§ ASSIGNED TASK 1:
Answer these from the essay on an alcoholic mother, one line each:
(a) What did the mother tell the family therapist she would choose over her family?
(b) Which group did the writer join?
(c) What kind of guilt does the writer ask how to let go of?
§ ASSIGNED TASK 2: Continue the essay on an alcoholic mother, starting after its final sentence.

*** SUPPLIED TEXT Section Begins ***

Why is it easier to face my own demons and confront my fears than it is to make a decision about where my mom should live? Perhaps because it’s HER life and not mine. This should be my mom’s decision, yet the only choice she is making is the one that’s haunted me since my teen years, when she told the family therapist, “If you are asking me to choose between alcohol and my family, I choose vodka.”

“Never stop learning.”

Joining Al-Anon was not so much eye-opening as it was a spotlight into my soul. Listening to others speak my thoughts, cry my tears, and confess to my lifelong fantasy of walking away from the chaos wreaked by my addict mother. Learning to end my co-dependent relationship with my mother has left me feeling more battered than the days she’d scream for my dad to hit me. How do I let go of my deeply ingrained Catholic guilt? Is there a way to let an old drunk hit rock bottom without shouldering the fallout? Who else will be there to clean it all up? (asks the over-achieving peace-keeper in me)

*** SUPPLIED TEXT Section Ends ***
*** EXTRACTED MATERIAL Section Begins ***

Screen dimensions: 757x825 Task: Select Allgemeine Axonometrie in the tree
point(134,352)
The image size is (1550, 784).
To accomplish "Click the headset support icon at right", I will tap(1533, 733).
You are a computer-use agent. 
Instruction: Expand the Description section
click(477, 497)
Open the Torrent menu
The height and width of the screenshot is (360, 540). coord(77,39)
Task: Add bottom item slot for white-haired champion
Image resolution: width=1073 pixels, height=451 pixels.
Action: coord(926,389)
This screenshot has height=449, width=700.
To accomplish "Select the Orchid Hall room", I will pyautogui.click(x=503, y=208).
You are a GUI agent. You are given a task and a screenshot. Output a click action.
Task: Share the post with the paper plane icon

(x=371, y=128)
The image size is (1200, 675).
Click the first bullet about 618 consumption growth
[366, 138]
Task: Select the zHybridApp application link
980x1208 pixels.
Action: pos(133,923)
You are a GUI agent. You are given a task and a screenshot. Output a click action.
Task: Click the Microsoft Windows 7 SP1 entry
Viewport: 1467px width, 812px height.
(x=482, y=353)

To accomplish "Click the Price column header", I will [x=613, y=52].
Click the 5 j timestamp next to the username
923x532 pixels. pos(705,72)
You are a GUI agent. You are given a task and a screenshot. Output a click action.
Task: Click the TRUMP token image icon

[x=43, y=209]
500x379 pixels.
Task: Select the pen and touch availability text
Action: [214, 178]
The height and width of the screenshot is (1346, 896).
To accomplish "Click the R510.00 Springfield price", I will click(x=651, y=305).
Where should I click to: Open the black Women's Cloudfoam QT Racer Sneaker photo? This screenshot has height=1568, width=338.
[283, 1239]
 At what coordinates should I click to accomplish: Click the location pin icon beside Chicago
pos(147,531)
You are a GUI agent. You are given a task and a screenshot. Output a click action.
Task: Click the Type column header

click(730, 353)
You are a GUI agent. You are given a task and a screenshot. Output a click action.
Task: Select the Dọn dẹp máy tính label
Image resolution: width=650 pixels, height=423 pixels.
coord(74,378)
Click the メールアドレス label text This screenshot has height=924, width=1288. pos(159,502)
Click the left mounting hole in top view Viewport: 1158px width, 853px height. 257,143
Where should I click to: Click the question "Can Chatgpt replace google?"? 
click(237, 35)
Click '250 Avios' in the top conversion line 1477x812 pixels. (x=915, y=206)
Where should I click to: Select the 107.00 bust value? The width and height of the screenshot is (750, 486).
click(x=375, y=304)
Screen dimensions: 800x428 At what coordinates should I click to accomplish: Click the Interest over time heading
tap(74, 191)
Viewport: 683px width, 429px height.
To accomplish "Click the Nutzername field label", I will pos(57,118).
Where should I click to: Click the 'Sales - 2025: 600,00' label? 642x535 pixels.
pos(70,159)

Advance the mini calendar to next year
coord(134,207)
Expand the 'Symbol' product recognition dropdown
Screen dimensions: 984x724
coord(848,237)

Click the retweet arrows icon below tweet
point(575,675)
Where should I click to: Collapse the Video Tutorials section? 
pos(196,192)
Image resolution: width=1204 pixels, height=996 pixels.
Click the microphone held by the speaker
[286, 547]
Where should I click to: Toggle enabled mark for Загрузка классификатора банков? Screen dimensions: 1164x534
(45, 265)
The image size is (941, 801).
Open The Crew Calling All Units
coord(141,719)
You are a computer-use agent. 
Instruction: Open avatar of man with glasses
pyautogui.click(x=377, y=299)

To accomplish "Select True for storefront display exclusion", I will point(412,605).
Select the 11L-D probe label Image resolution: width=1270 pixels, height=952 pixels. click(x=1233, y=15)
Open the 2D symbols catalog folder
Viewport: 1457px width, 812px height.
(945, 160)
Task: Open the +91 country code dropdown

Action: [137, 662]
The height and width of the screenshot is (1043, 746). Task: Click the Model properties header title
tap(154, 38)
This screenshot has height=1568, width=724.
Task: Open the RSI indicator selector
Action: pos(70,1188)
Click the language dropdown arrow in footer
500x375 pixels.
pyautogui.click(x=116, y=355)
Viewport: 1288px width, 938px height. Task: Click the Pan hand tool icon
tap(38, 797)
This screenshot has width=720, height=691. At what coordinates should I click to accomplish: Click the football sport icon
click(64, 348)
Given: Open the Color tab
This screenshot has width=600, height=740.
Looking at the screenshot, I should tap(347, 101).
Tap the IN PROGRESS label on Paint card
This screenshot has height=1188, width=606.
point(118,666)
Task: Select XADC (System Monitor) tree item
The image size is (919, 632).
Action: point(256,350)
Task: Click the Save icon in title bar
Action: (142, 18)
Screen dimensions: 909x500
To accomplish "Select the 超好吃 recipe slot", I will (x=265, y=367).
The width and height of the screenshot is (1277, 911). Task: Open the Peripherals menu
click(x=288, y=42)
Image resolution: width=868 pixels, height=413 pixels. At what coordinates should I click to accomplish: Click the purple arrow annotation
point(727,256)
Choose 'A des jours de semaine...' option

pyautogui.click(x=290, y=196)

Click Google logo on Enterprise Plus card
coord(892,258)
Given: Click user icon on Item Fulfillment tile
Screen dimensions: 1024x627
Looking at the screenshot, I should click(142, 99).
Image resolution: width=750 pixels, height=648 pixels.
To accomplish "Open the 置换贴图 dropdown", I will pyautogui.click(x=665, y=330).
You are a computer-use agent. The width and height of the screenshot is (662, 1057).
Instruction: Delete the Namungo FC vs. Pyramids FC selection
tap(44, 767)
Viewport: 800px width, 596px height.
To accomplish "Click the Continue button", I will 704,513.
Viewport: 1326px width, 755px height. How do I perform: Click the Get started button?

*** EXTRACTED MATERIAL Section Ends ***

§ ANSWER 1:
(a) Vodka.
(b) Al-Anon.
(c) Deeply ingrained Catholic guilt.

§ ANSWER 2:
“Use your imagination whenever possible.”

I have imagined chunks of my life away. Sometime I wonder how much time I squandered day-dreaming my escapes. As a kid, my sister and I would lie awake in her rainbow-comforter-clad waterbed, dreaming up our lottery-winning adventures. We would buy our parents the white house with the blue roof near Grandma and Grandpa’s place in Covington. Then we would buy a camper and never look back. Today I dream of living my island life with no desire to look back at the chaos of addiction. Is that an acceptable use of imagination?

“Recognize the BEauty that surrounds YOU.”

Be. You. In gold letters.

Be.

You.

I spend every day noticing something beautiful in my life. From sunsets to ladybugs (I noticed both of those today!) to peaceful moments after the babbling phone calls.

Is there beauty to be found in her nonsense? Perhaps by being me, in all of my glitter-shitter glory, I can recognize the beauty that is my mom’s lesson. She has taught me to appreciate the moments between the mayhem. In all honesty, she’s taught me to appreciate the blessings within the torment, as well.

“Remember where you came from, but never lose sight of where you are going.”

I look like her. Especially as I age. I act like her, too. That’s mostly a good thing. She’s kind-hearted, likes to throw parties, loves to laugh, has deep faith, appreciates the value of friendship, and cries over sappy birthday cards and the Budweiser dog commercials. Yep. I’m my mom. In so many ways.

However . . . I really hate vodka.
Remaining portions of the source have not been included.